Now there's a question. And to answer it one needs to consider what a holiday is meant to be and why. And specifically in my new life.

Holidays, in their origins, holy days, those few days in the year of your average mediaeval peasant when, apart from Sunday, there was a day off - no sweating over a plough, or vat of urine soaked cloth, but you were meant to go to church before entering into the topsy turviness of a feast or a licensed day of foolery/drinking. These holy days of observance are there still in many of our public holidays - Easter, Whitsun, Christmas. And depending on which country you live in, there many be even more, though funnily enough the saints days of our four nations (David, Patrick, Andrew and George) are not public holidays, unless you live in the right place, and not England.

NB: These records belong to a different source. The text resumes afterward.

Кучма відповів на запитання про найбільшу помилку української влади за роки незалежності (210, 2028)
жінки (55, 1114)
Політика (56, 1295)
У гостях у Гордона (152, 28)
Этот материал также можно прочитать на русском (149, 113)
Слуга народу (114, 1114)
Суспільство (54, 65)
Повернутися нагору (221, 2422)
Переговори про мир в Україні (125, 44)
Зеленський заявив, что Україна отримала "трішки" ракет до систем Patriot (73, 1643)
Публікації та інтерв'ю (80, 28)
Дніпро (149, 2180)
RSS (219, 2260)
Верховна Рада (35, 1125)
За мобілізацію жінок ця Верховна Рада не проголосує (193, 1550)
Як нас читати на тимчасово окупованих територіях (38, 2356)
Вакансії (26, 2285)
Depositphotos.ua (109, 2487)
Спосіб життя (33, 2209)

Holidays as the legal right to be paid, not to go to work, but rest from it, apply only to the employed and are there thanks to labour movement. In the UK the Holiday Pay Act was enacted as recently as 1938, after a more than twenty year campaign. Before then workers were only entitled to be paid for the eight public holidays we have. Imagine that. Now we have as of right twenty days of paid leave, plus the eight public holidays (unless you are a teacher...). It doesn't sound like much compared to the seven weeks plus I had in France, but compared to the US, is huge.

When I was working in full time employment, these were the most precious days of the year, not to be squandered, but planned and, damned it, enjoyed, and even bought more of from the salary sacrifice scheme, if that could be afforded. They were the days to spend as you pleased, to rest, to travel, and not to be under any obligation to look at email, let alone respond to it.

One year I had a precious week of holiday ruined by a manager who insisted, on pain of I know not what, that I attend a two hour conference call on a particular Wednesday afternoon. That doesn't sound like much of an imposition. But imposition it was, involving planning the entire day for the entire family so that I could be in a spot with good phone reception at the right time for the call, and it involved bringing the right paperwork with me in my luggage, oh and remembering what it was we were meant to be discussing. Sigh, but no more.

What though is a holiday now, when every day is a in effect a holiday in that I do not have to go to paid work and am always able to rest whenever I fancy? I imagine every retired person will answer that differently, but as a newbie at this malarky, here's my first year thoughts.

My first public holiday is coming up at the end of August. I am not planning on going anywhere. There seems no point in driving the length and breadth of the country for a long weekend at the coast or in the hills, when any three days chosen at random is such. No more traffic jams for me. From now on, these are days when I shall stay at home and laugh smugly at news report of mega tail backs on the M5. A public holiday is then a nothing, unless it is to be spent with those for whom it is something, my working children, perhaps.

As for the two week or more trip somewhere abroad, well, I'm presently in the middle of just such a fortnight. Yes, I am wandering, looking at new things, sitting in the sun, swimming, hanging out with my daughter, eating delicious food - I'm in the south of France - drinking lovely wine, reading, writing the odd line of the odd poem, and writing my journal and this post, but there is something much less pressing about it. I don't feel at all inclined to rush about ticking sights off on a list of things I must see. It's far too hot for that kind of carry on for a start, but also, I just feel less like being a tourist than I ever have before. No doubt when I return home people will ask we whether I went to X and Y, and what I thought of Z, and I'll feel bad that I didn't and don't, but right now, I'm just chilling.

These are, then, weeks when you do the same things in a different climate and scenery, and without the TV. Every morning, I manage to peel myself out of bed to look at the wooded valley of La Bourges in the Ardeche. It's beautiful. The quiet is punctuated by the goats bleating in the mainly oak trees below, the chime of the clock tower, or the chatter of newly-fledged house martins buzzing the village and the river. I enjoy the enormous breakfast made for me by my host whilst sitting on the terrace of the cream stone farmhouse and puzzling how the building was constructed, partly into the mountain side. I spend the rest of the morning writing or submitting or reading, then I trundle down to the river in the mint green Fiat 500 I've hired and spend the afternoon lounging and dozing on one of several little beaches, reading, and swimming in the deep pools cut into the basalt. I wander back for an evening shower and make myself presentable enough for dinner. My daughter takes my order and brings me my glass of chilled rose and my food. She's working in the restaurant in Bizet owned by her French boyfriend's mother. The menu is local, gusty and seasonal. Right now it's all myrtilles in deserts and the chutney that accompanies the foie gras.

I am very content. Blessed even. This then is my life, for the rest of it. I think I can get used to it, just about. You can call that I holiday, if you like.